§ WHAT YOU WILL DO: Write out all of the records below word for word, leaving out the pictures.

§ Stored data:
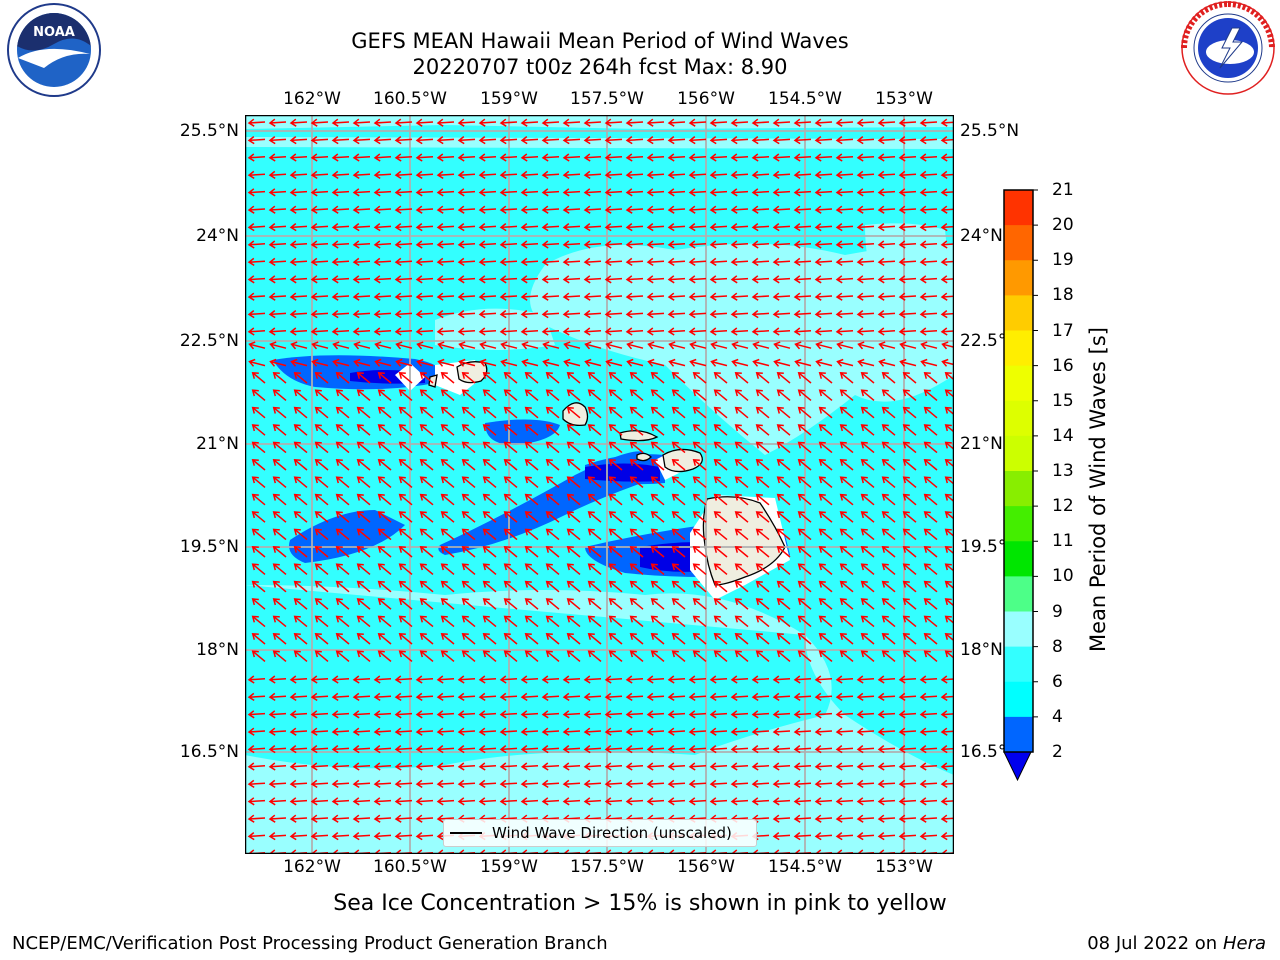  I want to click on lon-tick-top: 157.5°W, so click(607, 99).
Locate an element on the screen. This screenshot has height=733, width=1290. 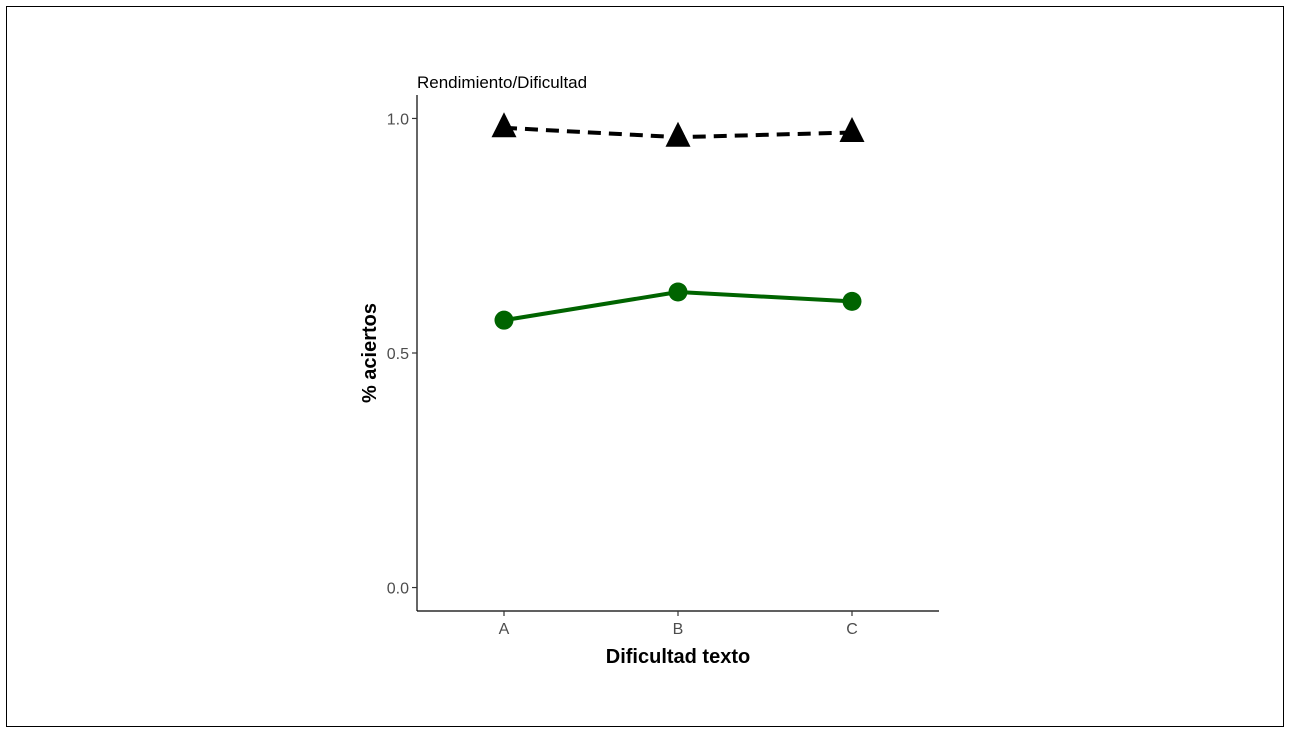
series-layer is located at coordinates (678, 221).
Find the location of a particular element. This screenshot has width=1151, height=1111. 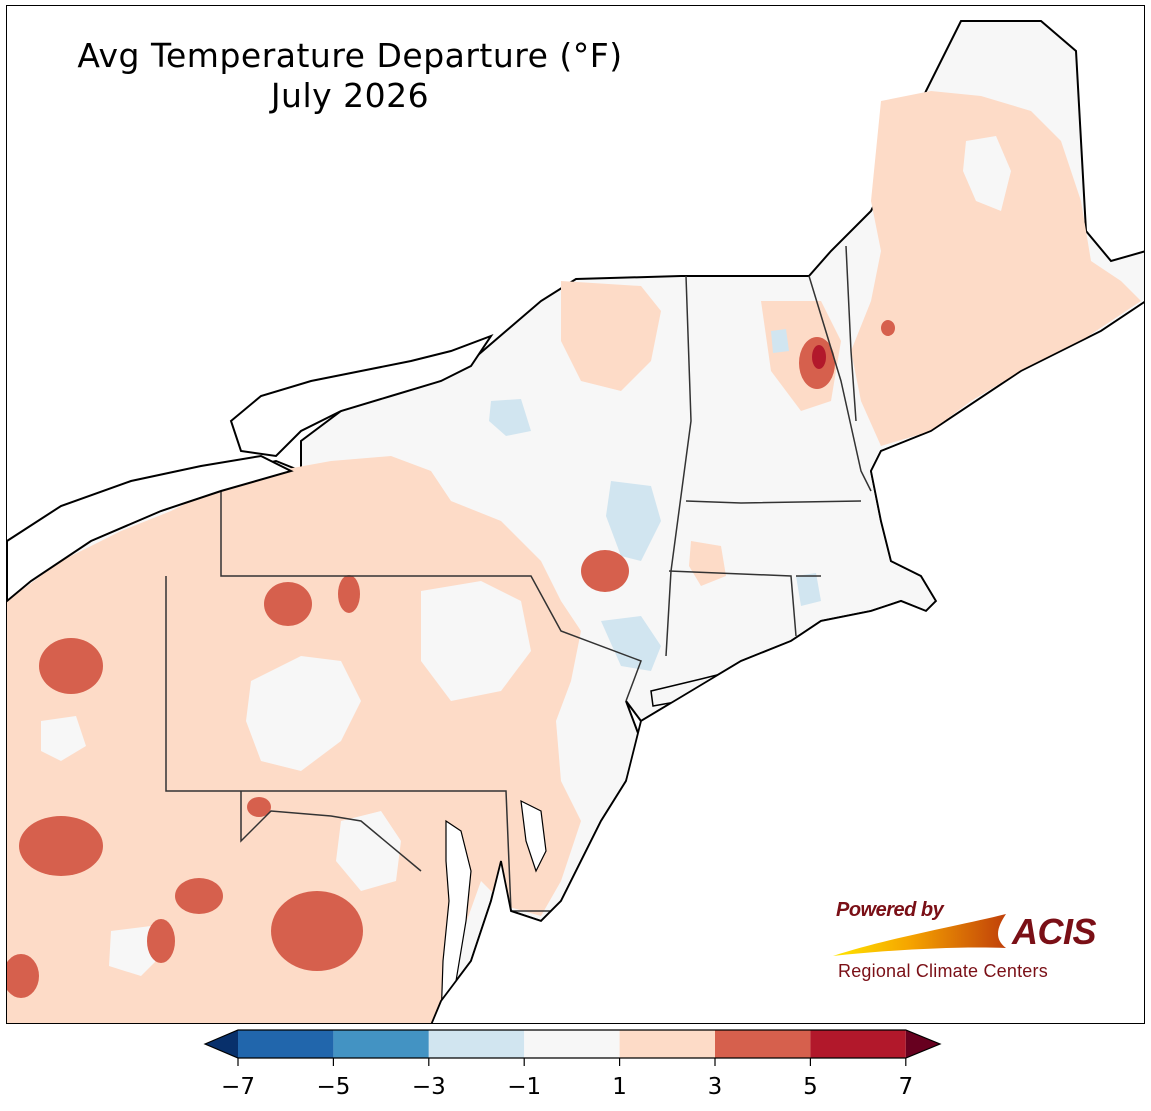

acis-wordmark: ACIS is located at coordinates (1054, 932).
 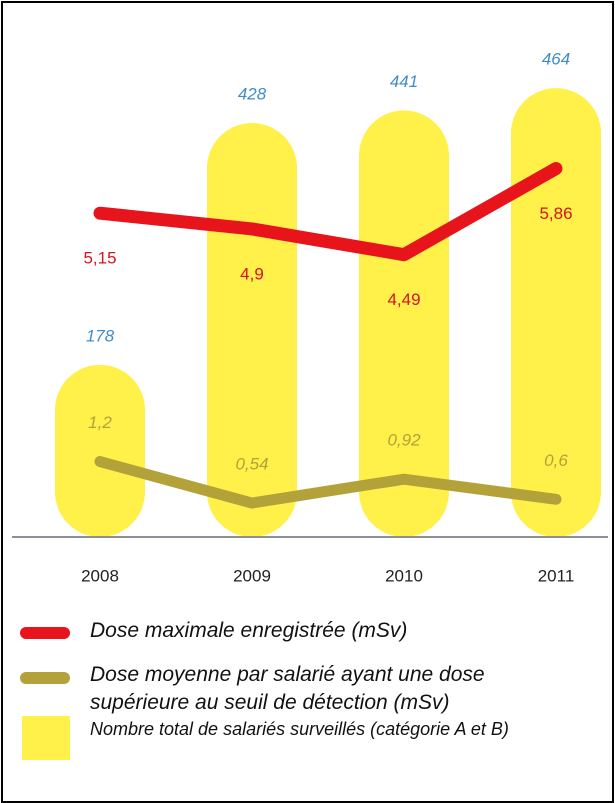 I want to click on data-label: 4,49, so click(x=404, y=300).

§ RESPONSE AREA:
  I want to click on lon-tick-top: 157.5°W, so click(607, 99).
Locate an element on the screen. This screenshot has height=733, width=1290. 
series-layer is located at coordinates (678, 221).
Find the location of a particular element. This screenshot has width=1151, height=1111. 

acis-wordmark: ACIS is located at coordinates (1054, 932).
  I want to click on data-label: 4,49, so click(x=404, y=300).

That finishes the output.